Parce-que Confiance.ai réunit industriels, académiques et institutionnels, une autre dimension qui peut être portée par le monde scientifique est d’aider les industriels à naviguer dans la jungle actuelle des travaux publiés en IA, toujours plus performants ou spectaculaires, mais parfois sujets à des effets de mode.

 

Qu’appréciez-vous dans le fait de contribuer au programme Confiance.ai ?

Je contribue au programme Confiance.ai à deux niveaux. En tant que directeur de deux thèses (Adrien Le Coz et Pol Labarbarie) que je co-encadre depuis octobre 2021 avec mon collègue Adrien Chan Hon Tong et deux ingénieurs de l’IRT SystemX, Faouzi Adjed et Milad Leyli-Abadi. Elles ont donné déjà quelques résultats présentés au workshop AI Safety.
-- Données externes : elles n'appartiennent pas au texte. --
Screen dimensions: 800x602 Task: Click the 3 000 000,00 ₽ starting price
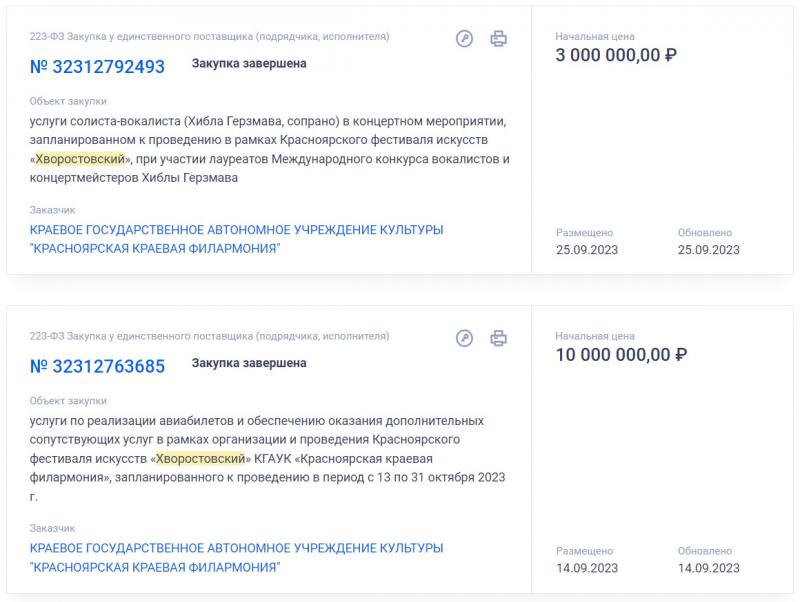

Je participe également à certaines activités (états de l’art, explicabilité avec mon collègue Baptiste Abeloos), plutôt comme expert, car j’avoue ne pas avoir le temps de m’investir pleinement dans le codage effectif de solutions.

Mon sentiment est que le programme rassemble des métiers et des acteurs divers (ingénieurs, développeurs, chercheurs, utilisateurs) ayant la volonté d’utiliser les technologies IA le mieux possible et que tout le monde se rend compte que construire cette IA de confiance est un problème difficile qui demande plus de coopération que de compétition, ce que j’apprécie.

 

Quelle est la vision long-terme que vous avez de Confiance.ai en tant que chercheur en IA ?

Comme tout programme, Confiance.ai a une durée limitée et ne pourra pas résoudre l’ensemble des problèmes liés au développement d’une IA de confiance. Selon moi, ce qu’il faut préserver à long terme est le tissu de liens entre les différents contributeurs – la plateforme humaine qui associe ingénieurs, développeurs, chercheurs, utilisateurs, voire autorités – plus que l’environnement logiciel qui risque de devenir rapidement obsolète vu la rapidité des évolutions en IA.